Myths and Facts: Parent and Staff Governors
The role of staff and parent governors – what governors need to know
Governing Boards, the way in which they are structured and the number and category of governors, are defined in legislation for maintained schools (The School Governance (Constitution) (England) Regulations) and by the funding agreements for academy governing boards. Whilst the precise numbers of staff and parent governors will vary from school to school, all maintained schools and academies will have both parent and staff governors within their constitution. A key question for both groups of governors usually relates to how their role differs from that of other governors and what is expected of them.
The key point to make here is that the role of parent and staff governor is no different to any other governor. Governance is governance in all schools and all governors, irrespective of who appointed or elected them, have the same core role. Ie as Lord Nash wrote in his foreword to a previous edition of The Governance Handbook (November 2015), all governors “play a vital role in ensuring the best possible education for every child by creating robust accountability for school leaders.”

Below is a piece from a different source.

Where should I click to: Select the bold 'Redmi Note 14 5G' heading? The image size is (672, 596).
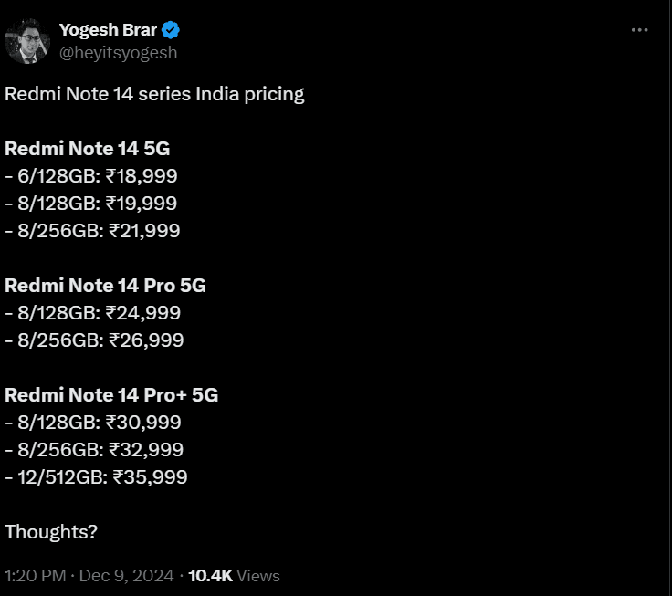pos(88,149)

We currently have a stakeholder model of governance where representative members of key stakeholder groups such as parents, school staff, members of the local community, Local Authority nominated governors (maintained schools) and, where relevant, those appointed on the basis of faith in a church school together constitute the governing board. These groups are stakeholders because they all have a stake or a vested interest in the achieving the best possible outcomes for pupils in our schools. It is the role of these individuals and the role of the governing board collectively, to ensure that schools are held to account for achieving the desired outcomes for pupils. Stakeholders each bring their own invaluable perspective to the task of ensuring effective governance and successful schools.
Statutory guidance for maintained schools, published in August 2015, whilst not mandatory for academies, provides “good practice” advice for them too, if they wish to follow it. The guidance states that governing bodies “should make every effort to conduct informed parent and staff governor elections in which the expectations and credentials of prospective candidates are made clear.” It is vital that all governing bodies understand their roles and their responsibility to ensure that prospective governors are clear on the common role that they all share.
Myths about staff and parent governors
- Parent Governors represent the views of the pupils and their parents. This is not the case: parent governors are elected as “representative” of the parents and carers of registered pupils in the school. They are not delegates and should not see it as their role to bring issues of concern to parents to governing body meetings. Where a parent has a concern, they should be pointed in the direction of the appropriate member of school staff (in accordance with the school's complaints procedure.)
- Staff Governors represent the views of school staff. This is not true. Every governor should bring their own individual perspective to governing body meetings, drawing on experience and knowledge gained from their role in the school. But they are not surrogate union reps and the expectation that they bring the 'view of the staff' should be dispelled.
- Parent and Staff governors should seek the opinions of others. Neither parent nor staff governors should see their role as holding surgeries with other parents/staff members, unless they specifically asked to do this by agreement of the full governing body.
- Parent Governors can’t sit on Headteacher Appraisal Panels. Parent Governors can serve on Headteacher Appraisal and any other type of panel (exclusion, disciplinary, complaint hearing etc) provided that there is no conflict of interest (eg it would be inappropriate and difficult for a parent who knows the pupil/parents to sit on a complaint panel). All governors are expected to respect confidentiality and if this expectation/trust is proven to be misplaced, then the governing body will sanction the governor using its agreed code of conduct.